Himalayan Collection
The Himalayan Collection at the Hopp Museum amounts to around 250 objects, out of which a few early pieces are of international significance. The largest part of the collection was donated to the Hopp Museum by Imre Schwaiger (1868–1940), an art dealer from the Hungarian city of Szeged, who settled in India at the end of the nineteenth century. Due to his commercial relations, he was one of the first collectors of Nepalese art. Most of the objects in the collection represent the art of Tibetan Buddhism. These are mainly statues produced using lost-wax casting and fire gilding, also scroll paintings (in Tibetan: thangka), woodcuts, and ritual objects, which originate predominantly from the seventeenth- and eighteenth centuries. A significant part of the collection is a group of jewellery, also donated to the museum by Schwaiger. His last gifts to the museum arrived in Budapest miraculously, as they were sent by post from London after these items had survived the bombing of the city in the building of the Hungarian Embassy: finally, they were placed in the collection of the Hopp Museum in 1951.

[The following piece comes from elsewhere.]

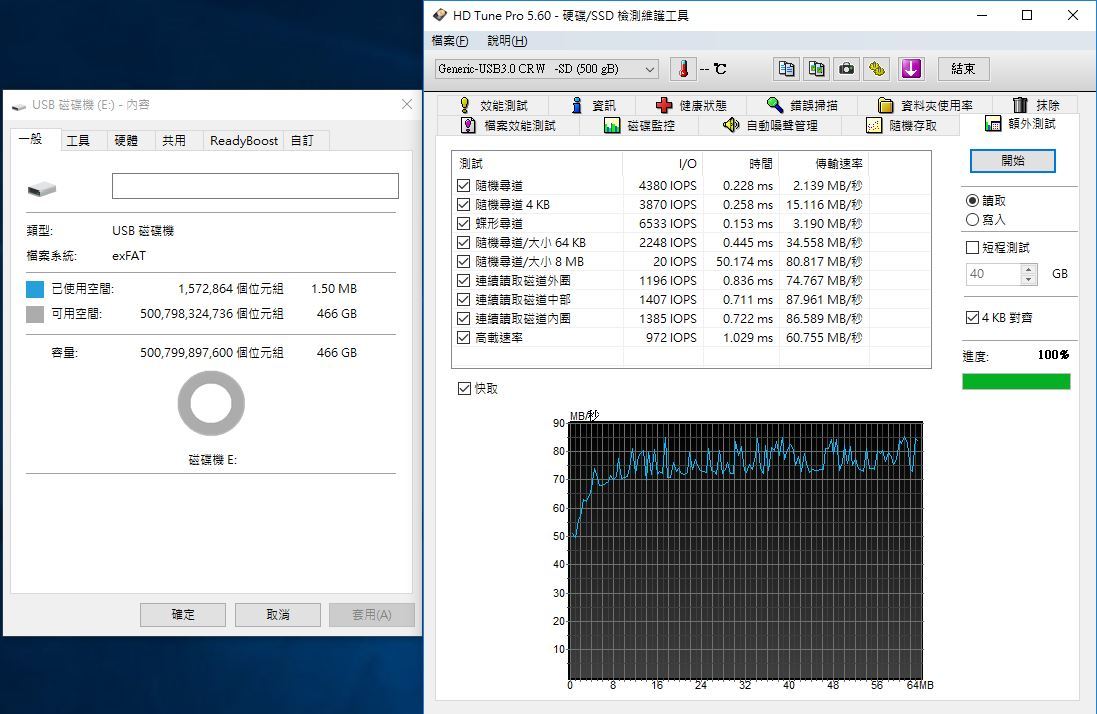Image resolution: width=1097 pixels, height=714 pixels.
Task: Click the copy screenshot to clipboard icon
Action: pyautogui.click(x=817, y=69)
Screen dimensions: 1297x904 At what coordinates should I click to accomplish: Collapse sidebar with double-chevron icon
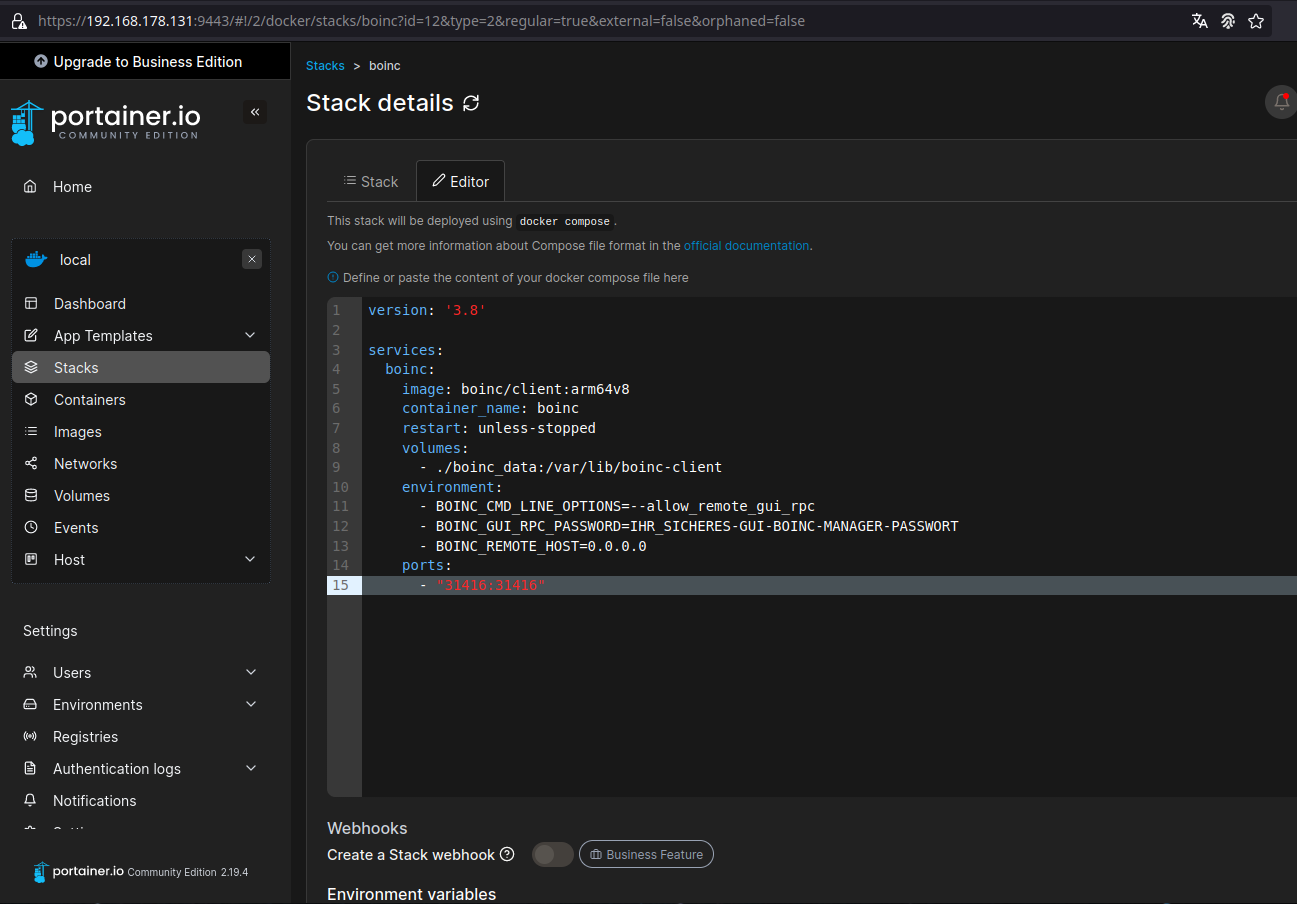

Among the Tibetan objects, the scroll paintings are of special significance, for example, a fifteenth-century Tibetan thangka depicting the Kalachakra mandala, donated to the museum by Schwaiger, or the oldest thangka in the collection, depicting Amoghasiddhi, one of the five Tathagata Buddhas, which dates back to the fourteenth–fifteenth century.
The most important section of the Nepalese collection comprises some early objects from the thirteenth and fourteenth centuries, including the sculptures representing the Nepalese Newar Buddhism. Most of them, however, feature the less artistic but more decorated style of the eighteenth century. The finest and oldest piece in the Nepalese collection, from the Early Malla period (thirteenth–fourteenth century), almost certainly depicts the Hindu goddess called Durga.
In 1942, to mark the centenary of the death of Alexander Csoma de Kőrös, Zoltán Felvinczi Takács organised an exhibition in Kolozsvár (today Cluj, Romania) that featured Tibetan exhibits from the Hopp Museum for the first time. After World War II, the collection was taken over by Ervin Baktay (1890–1963) within the Indian / South Asian Collection, who worked in the museum since 1946. In the early 1980s, in keeping with the newfound international interest in the art of Tibetan Buddhism, three exhibitions on the subject were held in quick succession.